There is a lot to like about this Cathie Wood favorite, even if the market disagreed, sending the stock down by a double-digit percentage in the wake of earnings.
Strong, diversified growth
With 50% of sales occurring outside of the U.S., 10x Genomics' growth is spread out globally. Notably, all top 20 global pharmaceutical companies and all top 100 global research institutions utilize its offerings. Its platform has become a necessity for innovative researchers.
The bleeding-edge research company also anticipates a favorable funding environment, with calls for increased investment in science and research worldwide. Likewise, the latest U.S. federal budget proposal includes what (if approved) would be one of the largest annual budget increases ever for the National Institutes of Health. And while yes, the COVID-19 pandemic has sparked renewed interest in research, the company has also rapidly become the top dog in single-cell analysis solutions.
In Q1 2020, this $15.8 billion giant began to receive a great deal of interest from the immuno-oncology community. However, most biopsy samples are preserved and saved as formalin-fixed paraffin-embedded (FFPE) tissue samples -- which its Visium platform was not able to analyze. Recognizing an opportunity, the company got to work. Just over a year later, 10x Genomics is now accepting pre-orders for a new addition to its platform: Visium for FFPE. Thus far, the majority of interest has come from new customers, essentially showing that the innovative company has opened a new market for itself.
During Q1, 10x Genomics also launched low-throughput kits, which allow scientists to test-drive its product inexpensively. Rather than running costly large-scale experiments, researchers can pilot new kinds of studies or experiments at a lower scale. This encourages them to experiment with using the platform in novel ways that could lead to new use cases for it.
CEO Serge Saxonov said, "We're not so much counting on selling that particular kit, but it's what follows that kit is what we're really keen on enabling. And I think that it seems to be playing out that way."

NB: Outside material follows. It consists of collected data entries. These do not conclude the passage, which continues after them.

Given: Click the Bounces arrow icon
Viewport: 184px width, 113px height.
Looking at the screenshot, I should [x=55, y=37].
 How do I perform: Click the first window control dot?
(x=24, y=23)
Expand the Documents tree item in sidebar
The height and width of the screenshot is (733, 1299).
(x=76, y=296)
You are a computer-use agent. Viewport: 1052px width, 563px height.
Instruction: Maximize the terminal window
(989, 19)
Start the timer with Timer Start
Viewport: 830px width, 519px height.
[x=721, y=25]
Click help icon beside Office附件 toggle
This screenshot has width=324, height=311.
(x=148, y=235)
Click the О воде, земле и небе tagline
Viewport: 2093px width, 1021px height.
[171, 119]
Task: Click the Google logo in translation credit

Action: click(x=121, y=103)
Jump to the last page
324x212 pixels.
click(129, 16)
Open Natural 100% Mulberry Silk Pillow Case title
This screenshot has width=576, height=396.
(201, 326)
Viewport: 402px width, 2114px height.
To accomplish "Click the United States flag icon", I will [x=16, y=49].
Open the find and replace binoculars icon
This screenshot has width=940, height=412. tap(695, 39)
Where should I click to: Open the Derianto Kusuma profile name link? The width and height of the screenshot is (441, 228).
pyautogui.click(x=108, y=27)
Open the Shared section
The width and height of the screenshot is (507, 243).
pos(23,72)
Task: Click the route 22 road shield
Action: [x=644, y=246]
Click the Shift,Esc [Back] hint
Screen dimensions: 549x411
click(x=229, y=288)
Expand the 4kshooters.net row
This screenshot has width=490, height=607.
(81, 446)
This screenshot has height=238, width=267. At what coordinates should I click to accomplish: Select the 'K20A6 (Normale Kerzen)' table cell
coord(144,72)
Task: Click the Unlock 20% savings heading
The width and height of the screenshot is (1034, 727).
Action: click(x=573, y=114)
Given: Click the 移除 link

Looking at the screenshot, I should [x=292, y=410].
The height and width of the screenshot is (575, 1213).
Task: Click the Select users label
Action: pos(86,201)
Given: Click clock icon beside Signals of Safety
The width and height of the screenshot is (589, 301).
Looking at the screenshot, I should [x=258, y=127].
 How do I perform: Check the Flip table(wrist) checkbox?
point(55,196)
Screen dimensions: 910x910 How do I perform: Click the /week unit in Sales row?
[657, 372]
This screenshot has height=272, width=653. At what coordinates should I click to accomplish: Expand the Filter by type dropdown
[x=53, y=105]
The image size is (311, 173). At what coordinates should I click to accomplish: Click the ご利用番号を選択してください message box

This is what I find most endearing about 10x Genomics' management: They continue to focus on the customer and ask how to best provide the tools to allow customers to better succeed. That's what leadership looks like.
Path to profitability
While this was not addressed on the conference call, all signs point to the company achieving profitability within the next couple of years. Its operating loss in Q1 was $19.9 million, down from $10.2 million in the prior-year quarter despite an increase in stock-based compensation from $6.7 million to $16.2 million. With $617.2 million in cash and cash equivalents at the end of the quarter, and guidance for 2021 revenue in the $480 million to $500 million range (which would amount to growth between 61% and 67%), profitability seems to be around the corner.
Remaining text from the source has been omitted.